Information given START

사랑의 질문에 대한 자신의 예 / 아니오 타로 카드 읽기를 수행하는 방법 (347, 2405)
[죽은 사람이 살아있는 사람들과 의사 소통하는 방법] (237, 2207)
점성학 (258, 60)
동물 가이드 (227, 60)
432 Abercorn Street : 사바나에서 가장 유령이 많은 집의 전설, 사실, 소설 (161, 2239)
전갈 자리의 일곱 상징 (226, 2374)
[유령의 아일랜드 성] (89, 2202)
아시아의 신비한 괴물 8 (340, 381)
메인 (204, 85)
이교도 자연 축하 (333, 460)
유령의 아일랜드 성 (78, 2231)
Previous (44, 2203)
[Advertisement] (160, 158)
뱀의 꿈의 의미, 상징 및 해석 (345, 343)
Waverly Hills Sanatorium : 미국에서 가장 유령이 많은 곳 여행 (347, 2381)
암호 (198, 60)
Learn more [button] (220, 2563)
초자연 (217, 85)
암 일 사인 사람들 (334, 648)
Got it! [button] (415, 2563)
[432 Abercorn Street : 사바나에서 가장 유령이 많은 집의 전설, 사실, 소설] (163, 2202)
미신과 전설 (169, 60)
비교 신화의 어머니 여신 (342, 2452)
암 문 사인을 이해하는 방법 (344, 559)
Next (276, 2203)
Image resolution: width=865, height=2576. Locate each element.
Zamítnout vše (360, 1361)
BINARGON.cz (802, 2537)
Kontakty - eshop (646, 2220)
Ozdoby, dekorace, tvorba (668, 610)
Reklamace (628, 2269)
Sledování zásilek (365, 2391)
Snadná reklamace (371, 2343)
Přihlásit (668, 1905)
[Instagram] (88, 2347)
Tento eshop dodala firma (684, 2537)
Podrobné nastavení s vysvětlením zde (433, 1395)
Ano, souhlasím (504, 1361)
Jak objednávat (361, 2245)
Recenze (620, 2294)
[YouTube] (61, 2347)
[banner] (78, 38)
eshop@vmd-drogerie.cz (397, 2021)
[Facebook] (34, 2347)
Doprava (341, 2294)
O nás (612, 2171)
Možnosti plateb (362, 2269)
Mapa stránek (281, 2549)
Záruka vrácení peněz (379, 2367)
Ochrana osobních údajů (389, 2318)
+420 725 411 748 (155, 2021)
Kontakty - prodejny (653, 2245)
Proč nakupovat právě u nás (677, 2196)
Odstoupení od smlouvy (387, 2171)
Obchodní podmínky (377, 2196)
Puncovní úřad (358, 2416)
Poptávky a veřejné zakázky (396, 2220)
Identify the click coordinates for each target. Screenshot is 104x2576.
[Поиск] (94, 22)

Information given END

How to complete this task ▸ From the data above, how many lines contain the word "each"? Give the number alone.

Final answer ▸ 2